DKIM、SPF 和 DMARC 会分别显示在 Gmail 网页版的“显示原始邮件”菜单选项中。如需了解详情,请参阅检查 Gmail 邮件是否通过身份验证。
DKIM 匹配
为了让 DKIM 身份验证被视为“一致”,至少一个通过 DKIM 身份验证的签名网域的组织域名必须与 From 标头中的电子邮件地址的组织域名相同。这相当于 DMARC 规范 RFC7489 第 3.1.1 节中定义的宽松 DKIM 标识符对齐。
组织网域在 RFC7489 第 3.2 节中进行了定义,也称为网域的“eTLD+1”部分。例如,网域 foo.bar.example.com 的组织网域为 example.com。
通过 DKIM 身份验证的签名网域是指 DKIM 签名的 d= 标记的值。
例如,如果经过验证的 DKIM 签名成功通过 d=foo.example.com 验证,则如果 bar@foo.example.com、foo@example.com 和 foo@bar.example.com 出现在 From 标头中,则都将被视为一致,而 user@gmail.com 则不会,因为 gmail.com 与 example.com 不匹配。
TLS 加密
为确保 AMP 电子邮件的内容在传输过程中进行加密,您必须对包含 AMP 的电子邮件使用 TLS 加密。

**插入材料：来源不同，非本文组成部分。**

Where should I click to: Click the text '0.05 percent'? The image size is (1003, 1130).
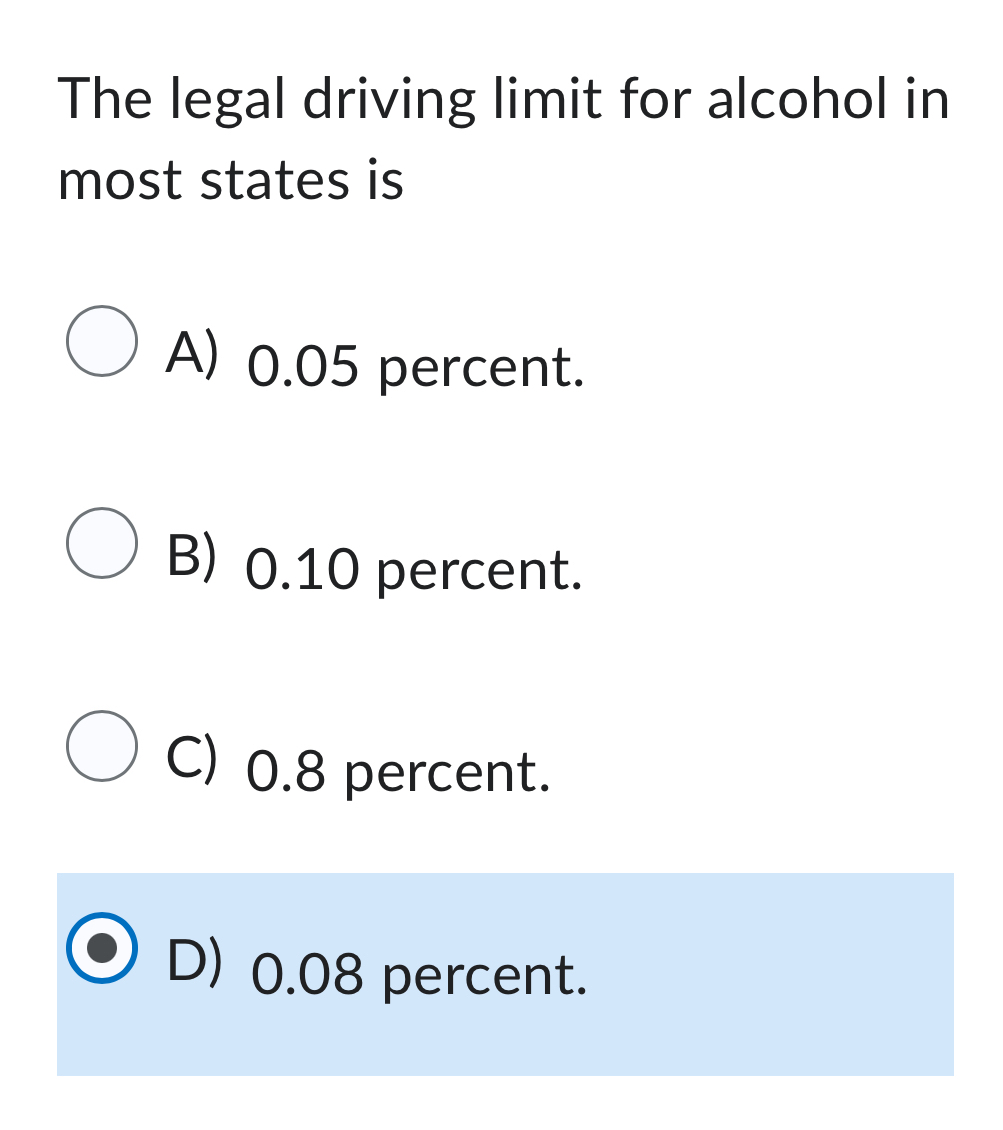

Gmail 中有一个图标,用于指示电子邮件是使用 TLS 加密发送的还是未加密。如需了解详情,请参阅检查您接收的邮件是否经过加密。
HTTP 代理
系统会对源自 AMP 电子邮件的所有 XMLHttpRequest (XHR) 进行代理。这是为了保护用户的隐私。
CORS 标头
amp-list 和 amp-form 使用的所有服务器端点都必须实现 AMP for Email 中的 CORS,并正确设置 AMP-Email-Allow-Sender HTTP 标头。
限制
以下是其他网址限制。
重定向
XHR 网址不得使用 HTTP 重定向。返回重定向类(3XX 范围)状态代码(例如 302 Found 或 308 Permanent Redirect)的请求会失败,导致浏览器控制台显示警告消息。